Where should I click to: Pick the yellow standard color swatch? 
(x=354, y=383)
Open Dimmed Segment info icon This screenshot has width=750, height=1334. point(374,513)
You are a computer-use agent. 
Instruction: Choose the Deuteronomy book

...

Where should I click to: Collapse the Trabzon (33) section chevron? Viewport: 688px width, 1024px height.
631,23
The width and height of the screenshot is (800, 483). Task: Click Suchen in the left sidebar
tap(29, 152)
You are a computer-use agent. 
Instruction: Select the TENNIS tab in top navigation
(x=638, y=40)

--

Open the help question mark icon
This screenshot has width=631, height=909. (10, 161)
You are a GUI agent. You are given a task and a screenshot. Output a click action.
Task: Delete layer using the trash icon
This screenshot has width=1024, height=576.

Task:
From the records above, repeat exactly the lines from the one with "Where should I click to: Pick" through the one with "Instruction: Choose the Deuteronomy book", both included.

Finished exercise:
Where should I click to: Pick the yellow standard color swatch? 
(x=354, y=383)
Open Dimmed Segment info icon This screenshot has width=750, height=1334. point(374,513)
You are a computer-use agent. 
Instruction: Choose the Deuteronomy book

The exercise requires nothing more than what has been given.